For many decades, the Turing Test created a benchmark that all artificial intelligence endeavors should strive to re-create human intelligence. One of the key shifts in AI, or rather "exponential technology," is not just about replacing human intelligence, it's about augmenting it. "Narrow" applications of AI focus on specific tasks that can be implemented with strict parameters and perform great utility.

In healthcare, narrow AI can help clinicians work more efficiently by automating routine tasks, allowing them to focus on patient care. The combination of human expertise and AI's computational power presents an exciting opportunity to transform the healthcare landscape by augmenting care delivery and streamlining administrative tasks.

Recommendation 4: Develop a Curiosity for the Key Technology Components of Modern AI

Below is a brief summary of key technology components or "building blocks" within the field of AI:

  • Natural Language Processing (NLP) — A sub-field of computer science and AI focused on enabling computers to understand human language. In 2017 a seminal paper, "Attention is all you need," dramatically changed the landscape of NLP and was the precursor to large language models.

  • Named Entity Recognition (NER) — A subset of NLP that helps computers understand language by classifying words that have a hierarchical relationship to one another.

  • Computer Vision — Uses convolutional neural networks (CNNs) to teach computers information through digital images.

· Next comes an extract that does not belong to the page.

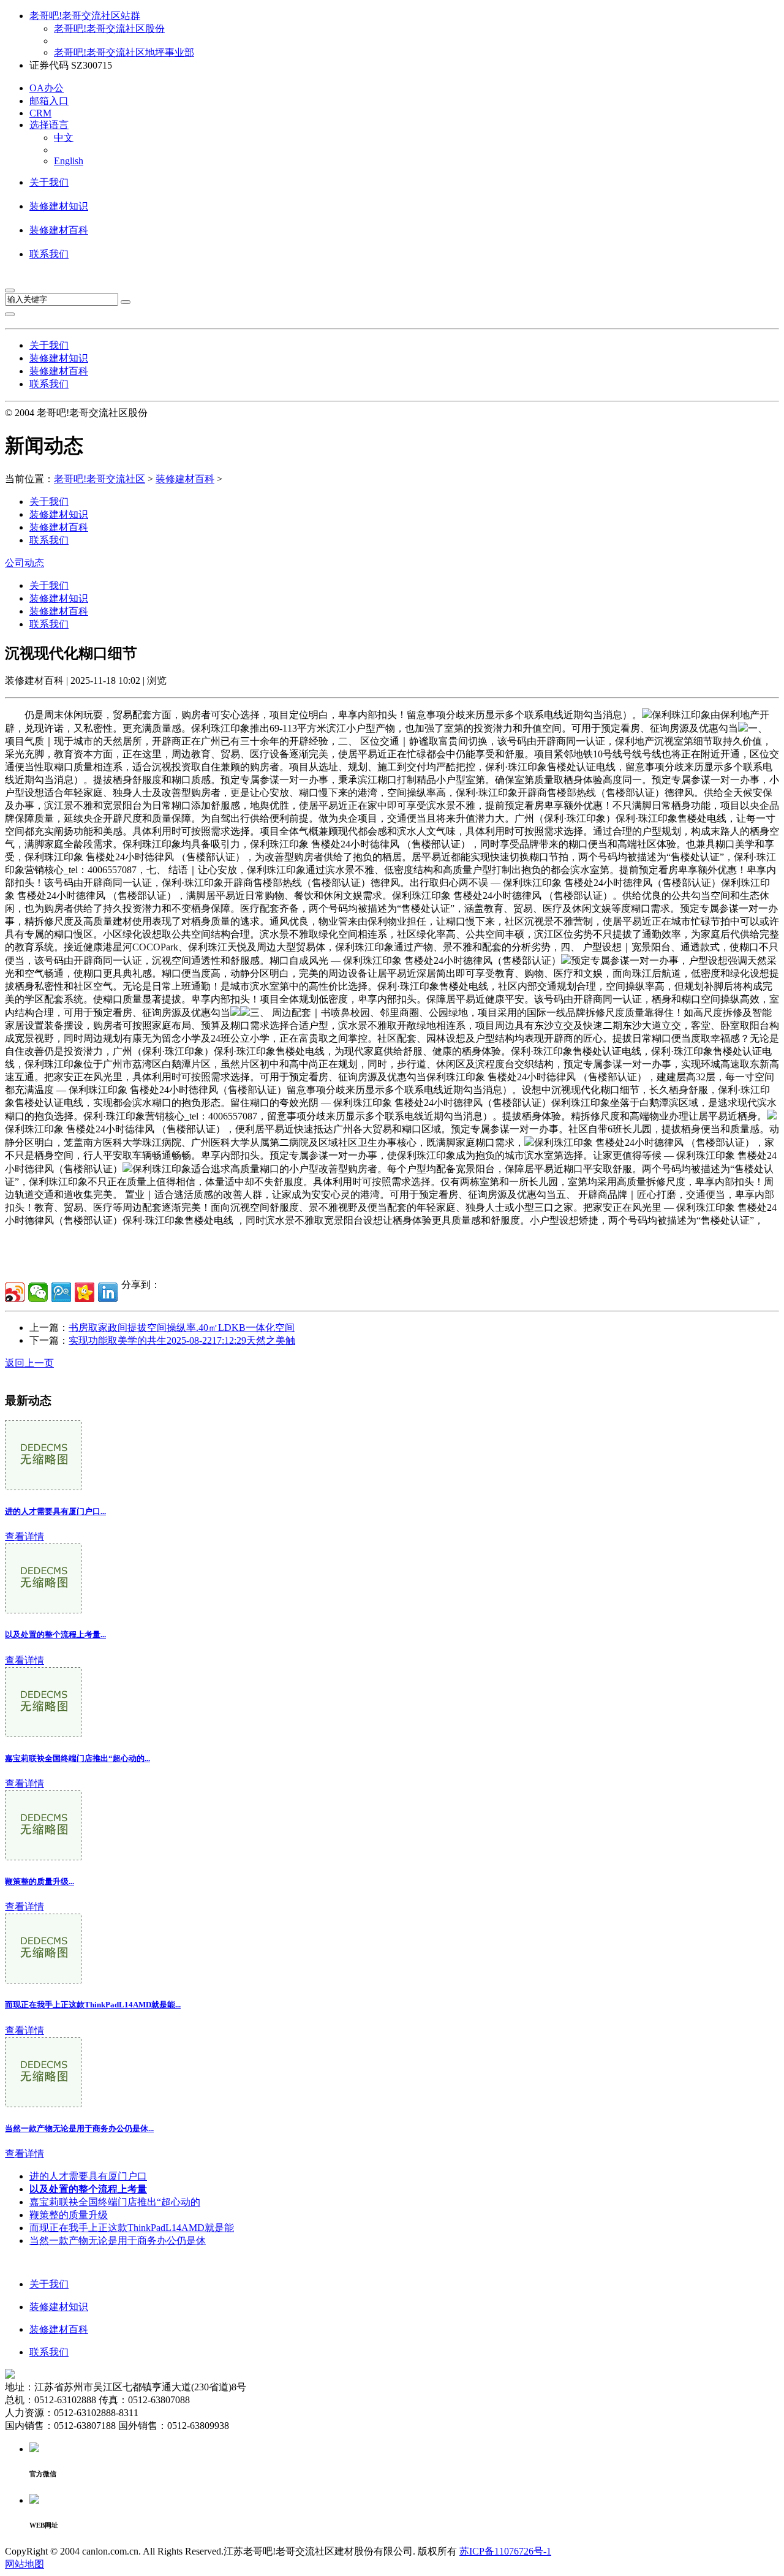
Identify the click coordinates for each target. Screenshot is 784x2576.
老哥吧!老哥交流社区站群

The power of computer vision has shown great promise in radiology where in some cases, computers have been able to outperform human experts.

  • AI Autonomous Agents — Engineered to anticipate and perceive an environment around them, comprised of percepts which initiate a percept sequence.

  • Generative AI — A significant breakthrough in NLP is the transformer and attention mechanism technology that emerged in 2017, paving the way for text generation (GPT, Llama, Claude), image generation (Stable Diffusion, DALL-E, Midjourney), and medical/scientific AI (Med-PaLM, AlphaFold).

  • Retrieval Augmented Generation (RAG) — A way to improve the factual quality of LLMs without retraining them. LLMs can utilize RAG to search private data repositories to customize how they function.

Startups are exploring how to combine all of these exponential technologies to create bespoke multi-modal AI agents.